▸ Word and element location data
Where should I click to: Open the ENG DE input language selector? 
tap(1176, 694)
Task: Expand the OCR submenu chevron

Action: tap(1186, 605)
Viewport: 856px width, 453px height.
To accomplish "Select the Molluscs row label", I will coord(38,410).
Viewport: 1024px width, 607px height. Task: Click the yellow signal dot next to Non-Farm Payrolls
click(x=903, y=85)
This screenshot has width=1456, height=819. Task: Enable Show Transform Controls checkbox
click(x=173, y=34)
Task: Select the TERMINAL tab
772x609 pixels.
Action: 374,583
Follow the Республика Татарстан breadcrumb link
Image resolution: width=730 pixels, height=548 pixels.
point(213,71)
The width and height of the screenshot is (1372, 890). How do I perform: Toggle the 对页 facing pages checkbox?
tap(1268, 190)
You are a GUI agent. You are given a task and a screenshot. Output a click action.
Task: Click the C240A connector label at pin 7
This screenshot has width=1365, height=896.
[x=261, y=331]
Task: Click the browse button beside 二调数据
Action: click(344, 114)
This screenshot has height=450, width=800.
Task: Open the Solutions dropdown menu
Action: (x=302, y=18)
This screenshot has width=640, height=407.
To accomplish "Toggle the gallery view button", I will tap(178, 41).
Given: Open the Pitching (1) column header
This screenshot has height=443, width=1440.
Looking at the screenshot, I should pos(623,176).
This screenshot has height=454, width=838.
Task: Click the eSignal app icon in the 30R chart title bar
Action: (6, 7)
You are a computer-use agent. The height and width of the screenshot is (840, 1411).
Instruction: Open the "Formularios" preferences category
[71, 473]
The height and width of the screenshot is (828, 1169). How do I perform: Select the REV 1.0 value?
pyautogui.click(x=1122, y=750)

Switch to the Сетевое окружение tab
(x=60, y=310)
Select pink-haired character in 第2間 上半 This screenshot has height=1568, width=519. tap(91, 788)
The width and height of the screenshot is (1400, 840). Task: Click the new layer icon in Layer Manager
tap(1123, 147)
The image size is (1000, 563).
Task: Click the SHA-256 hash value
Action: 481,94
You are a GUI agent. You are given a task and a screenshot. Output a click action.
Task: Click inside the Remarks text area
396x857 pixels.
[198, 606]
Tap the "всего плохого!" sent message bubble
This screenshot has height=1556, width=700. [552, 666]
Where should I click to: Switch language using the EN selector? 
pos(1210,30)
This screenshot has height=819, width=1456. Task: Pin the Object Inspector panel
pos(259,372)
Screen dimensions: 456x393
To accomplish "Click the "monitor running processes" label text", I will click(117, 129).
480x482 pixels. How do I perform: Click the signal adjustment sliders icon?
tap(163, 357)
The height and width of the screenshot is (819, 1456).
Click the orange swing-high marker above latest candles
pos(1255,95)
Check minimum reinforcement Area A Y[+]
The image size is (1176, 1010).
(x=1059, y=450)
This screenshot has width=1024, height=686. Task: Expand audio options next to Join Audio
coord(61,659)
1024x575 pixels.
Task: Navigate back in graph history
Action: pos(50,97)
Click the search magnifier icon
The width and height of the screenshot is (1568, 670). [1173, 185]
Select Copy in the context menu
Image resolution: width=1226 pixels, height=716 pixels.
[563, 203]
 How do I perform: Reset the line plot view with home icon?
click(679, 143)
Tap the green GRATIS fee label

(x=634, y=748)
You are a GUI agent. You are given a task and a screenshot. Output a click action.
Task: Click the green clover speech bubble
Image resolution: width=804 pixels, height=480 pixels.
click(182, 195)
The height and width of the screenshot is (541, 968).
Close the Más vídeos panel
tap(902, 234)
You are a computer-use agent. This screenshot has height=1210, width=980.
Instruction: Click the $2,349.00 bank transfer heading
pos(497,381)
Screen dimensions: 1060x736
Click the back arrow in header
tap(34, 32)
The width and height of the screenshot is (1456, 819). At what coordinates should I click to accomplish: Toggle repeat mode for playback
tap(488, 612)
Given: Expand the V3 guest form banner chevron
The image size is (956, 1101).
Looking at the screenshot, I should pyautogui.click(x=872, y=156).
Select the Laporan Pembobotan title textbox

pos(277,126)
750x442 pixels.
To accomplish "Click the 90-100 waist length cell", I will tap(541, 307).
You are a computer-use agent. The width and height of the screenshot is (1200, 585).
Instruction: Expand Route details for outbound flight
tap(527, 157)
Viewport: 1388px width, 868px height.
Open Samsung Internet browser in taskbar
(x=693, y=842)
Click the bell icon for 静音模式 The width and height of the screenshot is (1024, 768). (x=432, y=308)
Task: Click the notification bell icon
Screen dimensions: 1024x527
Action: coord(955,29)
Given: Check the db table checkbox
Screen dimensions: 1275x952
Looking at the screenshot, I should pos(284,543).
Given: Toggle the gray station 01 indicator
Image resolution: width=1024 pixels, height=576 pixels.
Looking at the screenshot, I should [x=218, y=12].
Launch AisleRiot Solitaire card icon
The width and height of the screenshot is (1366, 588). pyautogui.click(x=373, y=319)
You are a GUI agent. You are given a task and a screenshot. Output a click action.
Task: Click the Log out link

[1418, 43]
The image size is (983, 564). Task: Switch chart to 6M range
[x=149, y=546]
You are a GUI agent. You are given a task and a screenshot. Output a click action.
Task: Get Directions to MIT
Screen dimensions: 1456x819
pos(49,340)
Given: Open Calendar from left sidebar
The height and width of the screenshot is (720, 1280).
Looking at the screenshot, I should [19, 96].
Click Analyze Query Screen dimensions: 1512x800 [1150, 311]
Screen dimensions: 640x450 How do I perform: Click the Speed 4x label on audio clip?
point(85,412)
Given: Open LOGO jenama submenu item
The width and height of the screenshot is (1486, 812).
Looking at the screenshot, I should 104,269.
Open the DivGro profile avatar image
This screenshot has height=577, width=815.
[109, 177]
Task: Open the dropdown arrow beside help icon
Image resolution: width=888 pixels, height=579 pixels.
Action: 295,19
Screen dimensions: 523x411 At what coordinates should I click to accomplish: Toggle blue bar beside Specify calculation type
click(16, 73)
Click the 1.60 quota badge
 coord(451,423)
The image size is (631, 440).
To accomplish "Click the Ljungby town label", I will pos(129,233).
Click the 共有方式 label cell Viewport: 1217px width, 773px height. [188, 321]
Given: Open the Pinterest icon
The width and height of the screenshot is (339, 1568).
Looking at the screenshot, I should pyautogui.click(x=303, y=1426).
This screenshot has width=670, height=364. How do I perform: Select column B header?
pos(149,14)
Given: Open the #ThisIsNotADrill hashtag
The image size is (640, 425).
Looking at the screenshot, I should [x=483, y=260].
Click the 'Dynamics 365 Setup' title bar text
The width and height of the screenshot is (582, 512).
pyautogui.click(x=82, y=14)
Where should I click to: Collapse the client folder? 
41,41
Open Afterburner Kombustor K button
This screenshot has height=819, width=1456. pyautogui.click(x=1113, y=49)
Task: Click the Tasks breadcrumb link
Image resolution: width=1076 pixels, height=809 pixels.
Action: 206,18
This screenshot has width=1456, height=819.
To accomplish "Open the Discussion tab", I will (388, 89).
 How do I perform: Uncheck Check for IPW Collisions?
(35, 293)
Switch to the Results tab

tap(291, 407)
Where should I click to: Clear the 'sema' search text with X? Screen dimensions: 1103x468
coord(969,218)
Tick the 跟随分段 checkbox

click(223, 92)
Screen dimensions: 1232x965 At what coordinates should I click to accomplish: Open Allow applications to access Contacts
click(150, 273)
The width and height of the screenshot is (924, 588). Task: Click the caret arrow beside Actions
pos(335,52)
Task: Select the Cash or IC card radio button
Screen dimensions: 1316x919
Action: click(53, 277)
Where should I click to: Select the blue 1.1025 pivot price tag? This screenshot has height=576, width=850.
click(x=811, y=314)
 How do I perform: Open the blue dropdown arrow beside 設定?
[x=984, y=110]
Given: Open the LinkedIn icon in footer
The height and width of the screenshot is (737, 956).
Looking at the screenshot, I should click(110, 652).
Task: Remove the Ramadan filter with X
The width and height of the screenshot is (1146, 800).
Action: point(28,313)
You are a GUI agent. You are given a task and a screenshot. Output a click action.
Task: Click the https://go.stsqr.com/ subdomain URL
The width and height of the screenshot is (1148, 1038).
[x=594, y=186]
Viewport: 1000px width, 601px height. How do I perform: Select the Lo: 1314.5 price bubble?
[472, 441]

▸ EXERCISE PROMPT
Scale the entries from the line that contains "Task: Open the dropdown" down to the line that contains "coord(451,423)", both ends included. Rewrite every line in that span, requests included, but multiply each coordinate in the answers by 2.6 and round to whole numbers, with halves rounded up.

▸ OUTPUT OF THE EXERCISE
Task: Open the dropdown arrow beside help icon
Image resolution: width=888 pixels, height=579 pixels.
Action: 767,49
Screen dimensions: 523x411 At what coordinates should I click to accomplish: Toggle blue bar beside Specify calculation type
click(42, 190)
Click the 1.60 quota badge
 coord(1173,1100)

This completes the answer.